Da svolgere:
• a. Secondo il brano sulla mostra di Laura Gabriella Micucci, per quale motivo conviene riprendere in esame l'esposizione a oltre due anni di distanza? Rispondi in una o due frasi.
• b. Stabilisci se ciascuna delle affermazioni seguenti concorda con il brano sulla mostra di Micucci. Rispondi sì o no e cita tra virgolette le parole del brano che decidono la risposta.
(i) Al Vittoriano la mostra si tenne nella sala Giubileo.
(ii) Al Vittoriano furono esposte soltanto le opere già presentate nell'anteprima.
(iii) L'anteprima si svolse al Chiostro di san Carlino alle Quattro Fontane dal 4 al 28 maggio.
• c. Prosegui il brano sulla mostra di Laura Gabriella Micucci a partire dal titolo con cui si chiude.

Brano:
+ + + +

Micucci. la ricerca pittorica dal Dna al Borromini “occulto”, al Vittoriano

Romano Maria LevanteIl Borromini occulto è stato evocato nella mostra “Luce, spazio, armonia il Divino”, di Laura Gabriella Micucci, svoltasi al Vittoriano, sala Giubileo,  dal 10 al 15 settembre 2011, con due nuove opere aggiunte a quelle esposte  dal 4 al 28 maggio nell’ anteprima al Chiostro di san Carlino alle Quattro Fontane, nel cuore della chiesa la cui facciata è del grande architetto. Altre sue opere insigni san Giovanni in Laterano e sant’Andrea delle Fratte, l’Oratorio e il Convento dei Filippini, sant’Ivo e  La Sapienza, i Palazzi Carpegna e Confalonieri, Spada e Propaganda Fide. Vale la pena tornare sulla mostra dopo oltre due anni per i motivi e significati non solo pittorici che ha evidenziato.

“Stella Danzante  (tò àstron orchoùmenon)”

+ + + +

(Dati estratti da una raccolta)
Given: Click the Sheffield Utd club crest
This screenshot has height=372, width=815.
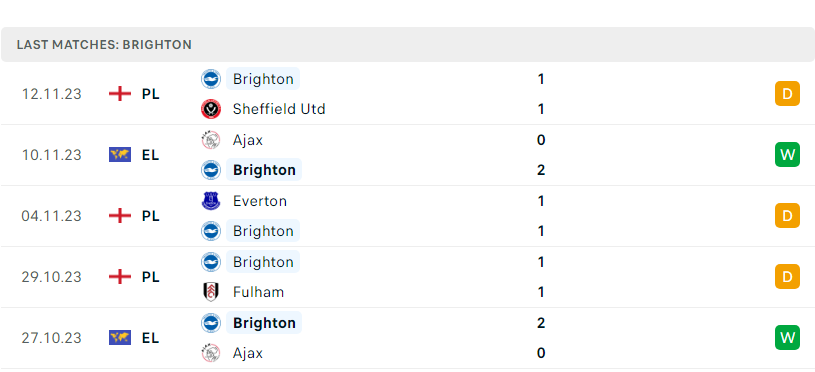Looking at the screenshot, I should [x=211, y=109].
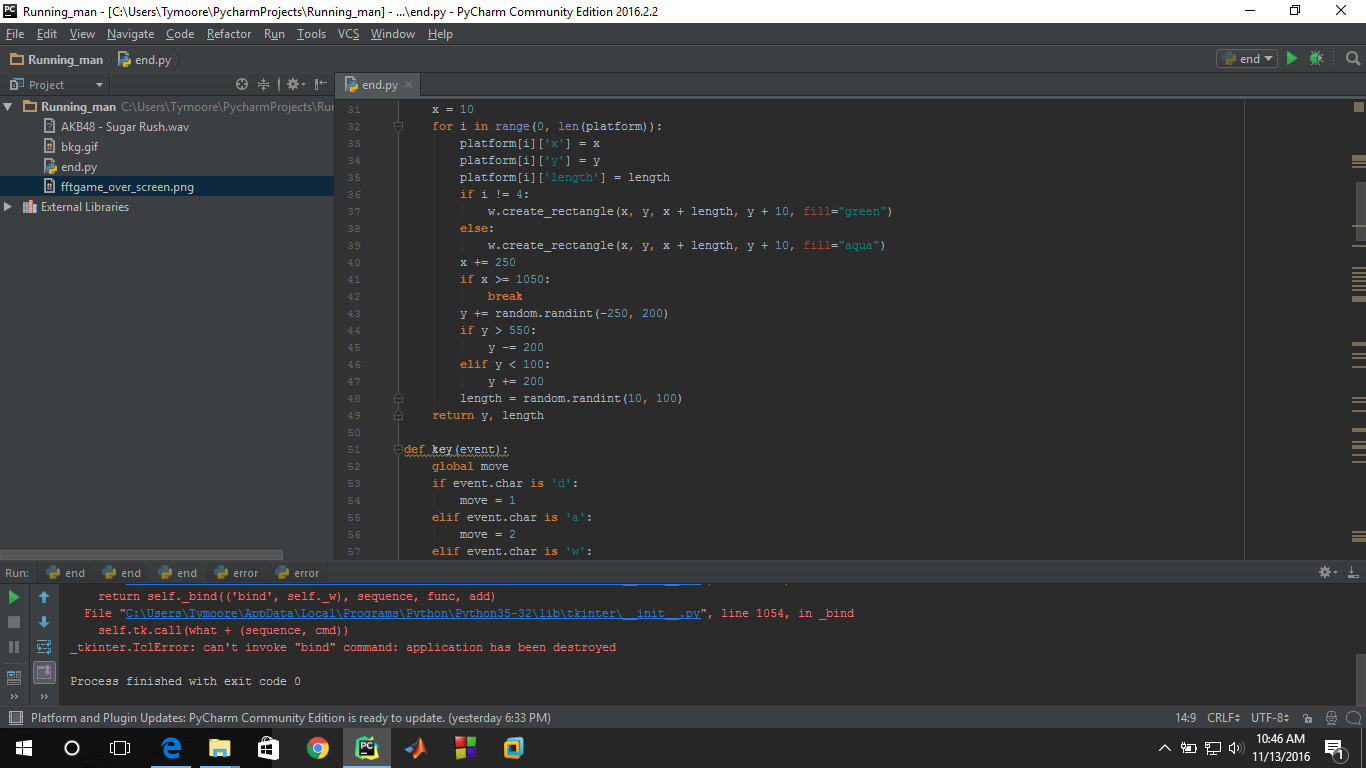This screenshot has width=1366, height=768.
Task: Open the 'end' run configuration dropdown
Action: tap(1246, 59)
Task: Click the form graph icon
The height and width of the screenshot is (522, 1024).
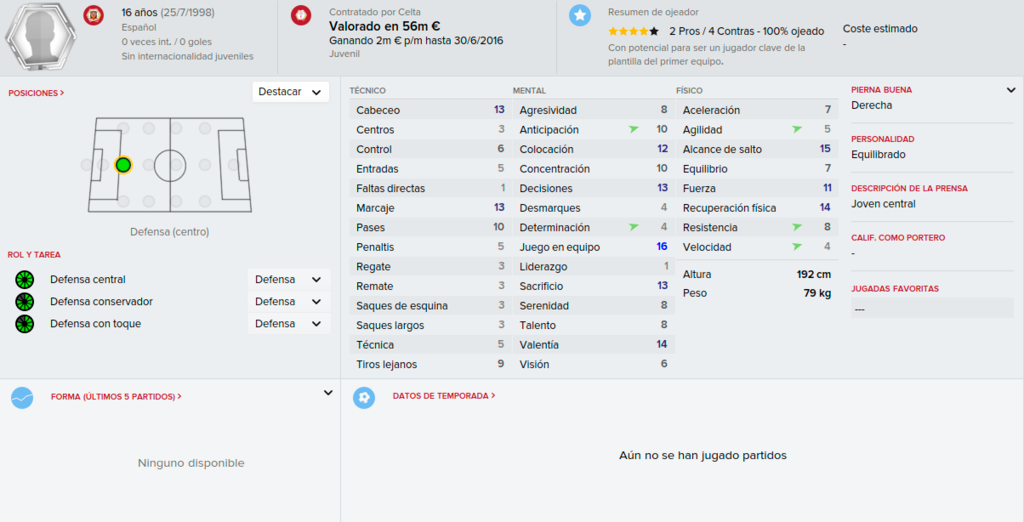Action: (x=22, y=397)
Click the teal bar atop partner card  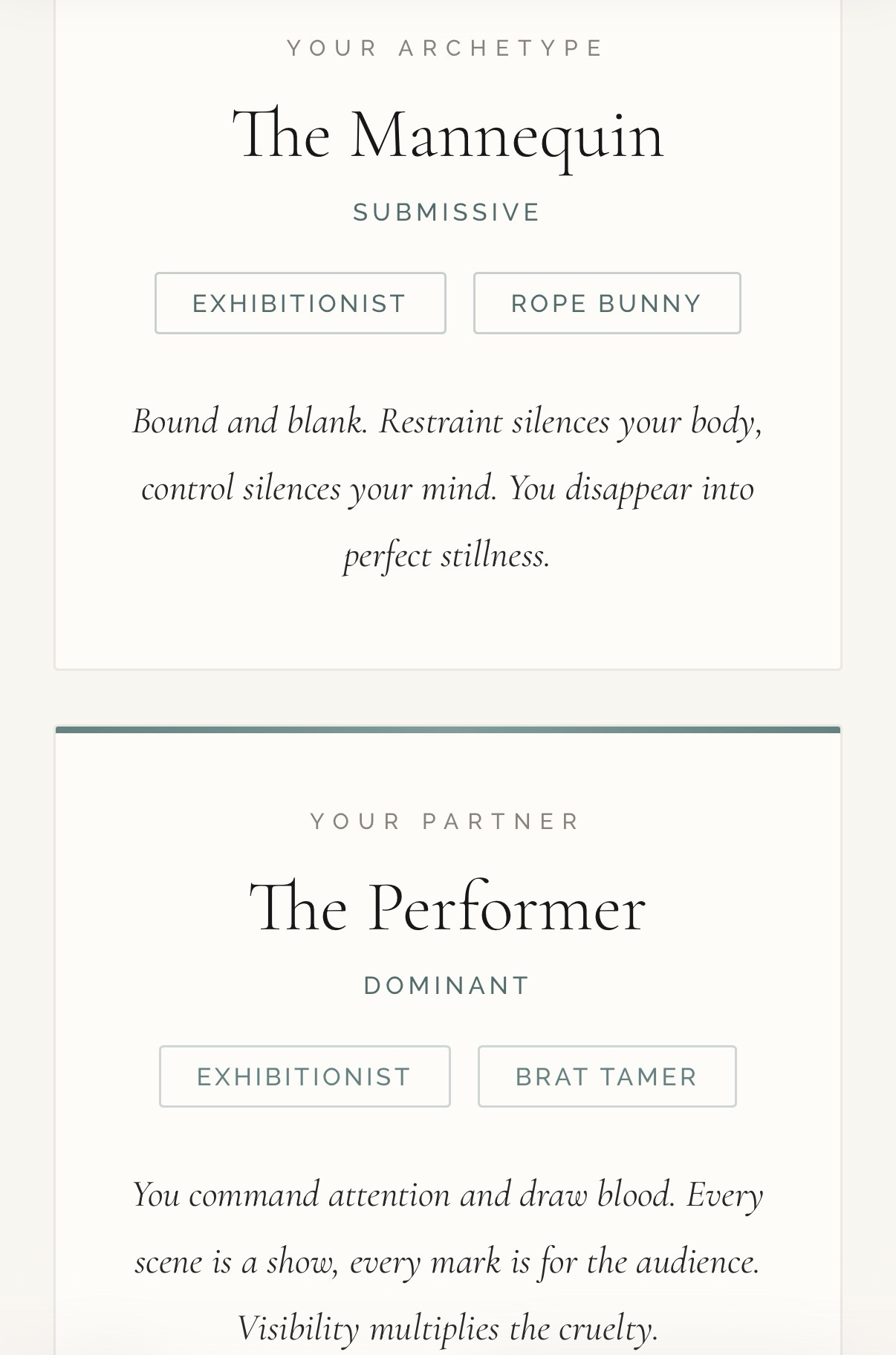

+ + + +

Soluzioni:
• a. Conviene tornarci per i motivi e i significati, non soltanto pittorici, che la mostra ha messo in luce.

• b.
(i) Sì: "svoltasi al Vittoriano, sala Giubileo".
(ii) No: "con due nuove opere aggiunte a quelle esposte".
(iii) Sì: "dal 4 al 28 maggio nell’ anteprima al Chiostro di san Carlino alle Quattro Fontane".

• c.
“La mia è la ricerca di qualcosa che vada oltre il terreno, in una prospettiva di più mondi”, ci disse l’autrice prima della presentazione, parlandoci anche di Dna che si diversifica e rappresenta “il ceppo dell’Universo”.  La sua ispirazione è stata il simbolismo del Borromini, alchimista e astronomo oltre che architetto dal forte senso religioso, portato ad “andare oltre” con i suoi simboli e le sue forme espressive protese verso qualcosa  di superiore come si vede nelle sue chiese.

Ascoltando queste parole e ci guardammo intorno, le opere dominavano la sala, ci attirarono tre scritte: “Bisogna avere il caos in sé per partorire una stella danzante”, ha scritto Nietsche; a questo messaggio se ne aggiungeva uno altrettanto misterioso: “La verità non è venuta nuda in questo mondo, ma in simboli”, è tratta dal Vangelo di S. Giovanni.  Fino all’espressione del Borromini, che ne dà l’interpretazione autentica: “Tutto ciò che disegno e creo porta il sigillo dell’essere mio. Se sai quel che fai puoi essere beato”. Per lui è valso anche l’inverso, l’inattività e il disorientamento della vecchiaia lo portò all’opposto, la disperazione, di qui la morte che si diede trafiggendosi con una spada. Ma nulla di tutto questo traspare dalla magnificenza delle sue opere che hanno ispirato i quadri dell’artista Micucci, rivolti verso altri mondi in una sublimazione festosa e spettacolare.

“Spazio (tò diàstema)”e “Luce (tò phos)”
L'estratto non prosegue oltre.